Nobody had actually told me we didn't, but I was making the same assumption. ‘Right,' I said.

‘Mmm, mmm,' I could hear him brooding, trying to come up with something. It was a painful procedure for him. When I'd just about given up hope of him saying anything at all, he finally replied, ‘Well, some people say you should be yourself when you're teaching, but I think that's asking for trouble. If you try to be yourself they'll have you. I think you need to be someone else. Anyone else.'

‘But I am being someone else!' I whined. ‘I'm being you.'

‘Are you though?' he said heavily. ‘Are you really?'

I thought I understood what he meant. I was pretending to be Gregory Collins, but in name only. When I'd stood in front of the patients I'd been all too depressingly, and all too vulnerably, like the real Michael Smith. I hadn't had an act; and that had been the problem.
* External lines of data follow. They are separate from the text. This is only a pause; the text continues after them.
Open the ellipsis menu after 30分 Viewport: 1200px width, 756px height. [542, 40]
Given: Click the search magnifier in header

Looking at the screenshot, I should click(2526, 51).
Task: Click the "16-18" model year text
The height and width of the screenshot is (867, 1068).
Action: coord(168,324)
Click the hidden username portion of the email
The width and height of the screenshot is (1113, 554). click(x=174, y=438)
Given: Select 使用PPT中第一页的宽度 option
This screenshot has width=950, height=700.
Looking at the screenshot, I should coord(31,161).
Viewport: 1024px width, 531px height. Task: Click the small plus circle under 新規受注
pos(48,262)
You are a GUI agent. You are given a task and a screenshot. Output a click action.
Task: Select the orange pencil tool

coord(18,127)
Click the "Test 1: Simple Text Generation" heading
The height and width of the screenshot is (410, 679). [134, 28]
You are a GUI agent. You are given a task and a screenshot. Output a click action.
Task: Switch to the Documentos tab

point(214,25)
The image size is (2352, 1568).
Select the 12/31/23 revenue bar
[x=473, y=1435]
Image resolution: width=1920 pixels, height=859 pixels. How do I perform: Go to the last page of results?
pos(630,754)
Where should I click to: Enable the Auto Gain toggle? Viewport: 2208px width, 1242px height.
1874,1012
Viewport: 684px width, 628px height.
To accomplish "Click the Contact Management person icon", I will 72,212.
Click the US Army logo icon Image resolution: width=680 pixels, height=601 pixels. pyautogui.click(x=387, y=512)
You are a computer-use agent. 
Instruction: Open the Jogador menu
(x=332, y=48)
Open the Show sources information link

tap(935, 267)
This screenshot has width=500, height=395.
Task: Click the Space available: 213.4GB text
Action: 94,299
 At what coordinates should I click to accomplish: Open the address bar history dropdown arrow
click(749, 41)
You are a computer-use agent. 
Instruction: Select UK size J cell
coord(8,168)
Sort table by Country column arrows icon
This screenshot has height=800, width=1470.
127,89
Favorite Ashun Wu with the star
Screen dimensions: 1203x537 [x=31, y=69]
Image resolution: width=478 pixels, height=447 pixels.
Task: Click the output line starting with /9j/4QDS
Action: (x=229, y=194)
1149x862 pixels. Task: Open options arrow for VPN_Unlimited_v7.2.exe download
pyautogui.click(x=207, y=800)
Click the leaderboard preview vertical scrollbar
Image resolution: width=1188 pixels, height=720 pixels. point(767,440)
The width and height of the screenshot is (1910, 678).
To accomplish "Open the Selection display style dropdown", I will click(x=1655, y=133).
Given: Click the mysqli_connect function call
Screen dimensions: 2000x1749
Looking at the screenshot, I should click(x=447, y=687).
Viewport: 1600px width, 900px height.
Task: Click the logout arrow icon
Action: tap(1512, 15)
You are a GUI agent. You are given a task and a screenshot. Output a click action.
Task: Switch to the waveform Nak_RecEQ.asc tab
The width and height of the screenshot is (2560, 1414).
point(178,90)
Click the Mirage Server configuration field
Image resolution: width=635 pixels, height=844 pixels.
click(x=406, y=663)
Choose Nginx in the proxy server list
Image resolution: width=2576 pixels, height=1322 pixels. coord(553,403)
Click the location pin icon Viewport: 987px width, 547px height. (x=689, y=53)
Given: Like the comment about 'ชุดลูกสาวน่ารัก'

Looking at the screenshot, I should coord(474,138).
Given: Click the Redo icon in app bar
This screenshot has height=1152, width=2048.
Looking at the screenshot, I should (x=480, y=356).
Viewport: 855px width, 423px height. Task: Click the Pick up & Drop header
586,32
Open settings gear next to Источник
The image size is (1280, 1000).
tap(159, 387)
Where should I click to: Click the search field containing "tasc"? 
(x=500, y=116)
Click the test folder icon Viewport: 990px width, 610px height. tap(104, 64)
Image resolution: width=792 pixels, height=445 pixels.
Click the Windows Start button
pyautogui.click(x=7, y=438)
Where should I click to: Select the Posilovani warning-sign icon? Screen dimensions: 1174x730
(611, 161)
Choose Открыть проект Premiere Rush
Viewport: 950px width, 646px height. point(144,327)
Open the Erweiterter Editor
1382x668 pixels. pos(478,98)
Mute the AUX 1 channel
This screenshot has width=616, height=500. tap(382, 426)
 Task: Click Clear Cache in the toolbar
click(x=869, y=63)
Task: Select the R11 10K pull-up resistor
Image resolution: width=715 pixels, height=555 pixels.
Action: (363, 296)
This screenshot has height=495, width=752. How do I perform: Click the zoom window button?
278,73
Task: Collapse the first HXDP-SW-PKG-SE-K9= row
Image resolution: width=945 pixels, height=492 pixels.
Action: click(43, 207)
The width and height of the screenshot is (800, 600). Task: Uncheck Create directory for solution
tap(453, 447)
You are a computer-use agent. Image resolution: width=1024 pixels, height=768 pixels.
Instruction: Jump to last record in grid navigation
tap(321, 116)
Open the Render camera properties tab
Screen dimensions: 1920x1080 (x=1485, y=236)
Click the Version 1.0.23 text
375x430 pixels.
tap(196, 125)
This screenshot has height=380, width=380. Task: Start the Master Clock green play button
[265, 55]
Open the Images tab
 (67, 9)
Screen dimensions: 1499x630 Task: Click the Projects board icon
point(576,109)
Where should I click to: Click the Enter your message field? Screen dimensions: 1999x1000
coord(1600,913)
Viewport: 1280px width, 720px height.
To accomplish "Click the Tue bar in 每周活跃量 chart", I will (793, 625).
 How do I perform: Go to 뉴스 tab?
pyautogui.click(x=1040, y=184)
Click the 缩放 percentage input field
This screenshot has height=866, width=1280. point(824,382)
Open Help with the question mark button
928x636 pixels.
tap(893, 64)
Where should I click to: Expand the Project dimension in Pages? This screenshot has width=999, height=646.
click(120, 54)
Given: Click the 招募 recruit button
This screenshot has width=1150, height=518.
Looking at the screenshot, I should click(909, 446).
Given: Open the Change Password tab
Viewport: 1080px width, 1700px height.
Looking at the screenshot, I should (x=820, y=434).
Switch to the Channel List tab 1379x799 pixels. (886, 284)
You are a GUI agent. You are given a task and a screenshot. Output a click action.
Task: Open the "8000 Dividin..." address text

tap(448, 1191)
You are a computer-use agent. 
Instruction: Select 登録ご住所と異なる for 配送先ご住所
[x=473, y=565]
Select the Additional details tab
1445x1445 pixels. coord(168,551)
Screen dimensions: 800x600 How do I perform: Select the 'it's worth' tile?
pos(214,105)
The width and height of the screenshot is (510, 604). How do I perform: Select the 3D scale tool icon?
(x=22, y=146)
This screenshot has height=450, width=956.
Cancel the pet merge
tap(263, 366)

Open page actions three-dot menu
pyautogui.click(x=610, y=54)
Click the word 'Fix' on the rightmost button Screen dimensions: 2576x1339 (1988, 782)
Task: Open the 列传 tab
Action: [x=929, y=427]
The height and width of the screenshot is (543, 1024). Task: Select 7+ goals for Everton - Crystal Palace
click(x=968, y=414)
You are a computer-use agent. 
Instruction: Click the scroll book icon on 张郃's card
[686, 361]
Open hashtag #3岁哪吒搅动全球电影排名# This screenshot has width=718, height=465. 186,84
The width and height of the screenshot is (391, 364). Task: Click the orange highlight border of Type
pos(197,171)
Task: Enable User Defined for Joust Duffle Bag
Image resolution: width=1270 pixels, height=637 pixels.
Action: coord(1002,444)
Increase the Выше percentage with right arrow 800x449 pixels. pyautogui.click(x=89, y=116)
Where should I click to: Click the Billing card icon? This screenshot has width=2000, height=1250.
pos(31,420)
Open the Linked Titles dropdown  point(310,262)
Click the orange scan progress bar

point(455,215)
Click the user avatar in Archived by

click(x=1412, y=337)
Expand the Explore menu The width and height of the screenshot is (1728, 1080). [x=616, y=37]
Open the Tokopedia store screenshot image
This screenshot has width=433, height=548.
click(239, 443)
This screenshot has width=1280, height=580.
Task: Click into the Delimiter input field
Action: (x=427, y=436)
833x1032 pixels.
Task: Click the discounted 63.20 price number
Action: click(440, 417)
‘OK, yes,' I said, ‘I can see that.'

‘And I'll tell you something else,' said Gregory. ‘If a useless chuff like me can succeed as a teacher then someone like you has a duty not to fail.'

‘You know, Gregory,' I said, ‘I think you might be right.'

I said I'd give the Kincaid Clinic another week, and this time I meant it.

13

In one way I could see that this second week was likely to be more of the same; more enervation, more feeling like a spare part, but it differed in this respect: throughout the first week it had been possible to have some optimism, to hold on to the quaint belief that there might be something to look forward to. Now I knew what was coming. I knew the patients were entirely likely to deliver more of the same old rubbish, and I didn't have a clue how I was going to deal with it. All right, I could follow Gregory's advice and adopt a persona, but I wasn't sure exactly where that would get me, or for that matter where it would get the patients.

They were now rather more in evidence than they had been the previous week, both in the clinic and around the grounds. I saw them wandering through the corridors, sitting by the dried-up fountain, on the couches in the reception area; and every time I saw them, they were carrying writing pads, apparently locked in agonies of creativity, and then I'd see them scurrying into or out of the Communication Room, a name that now seemed to be submerged beneath multiple layers of irony. When the patients noticed me, some of them still often looked at me with resentment or hostility, or sometimes in a way that seemed simply crazy, but once in a while I sensed them regarding me with what felt more like sympathy, maybe even pity, as if I was the sad, hopeless case and they were the concerned, perhaps condescending, visitors, as if they were just passing through and I was there for keeps.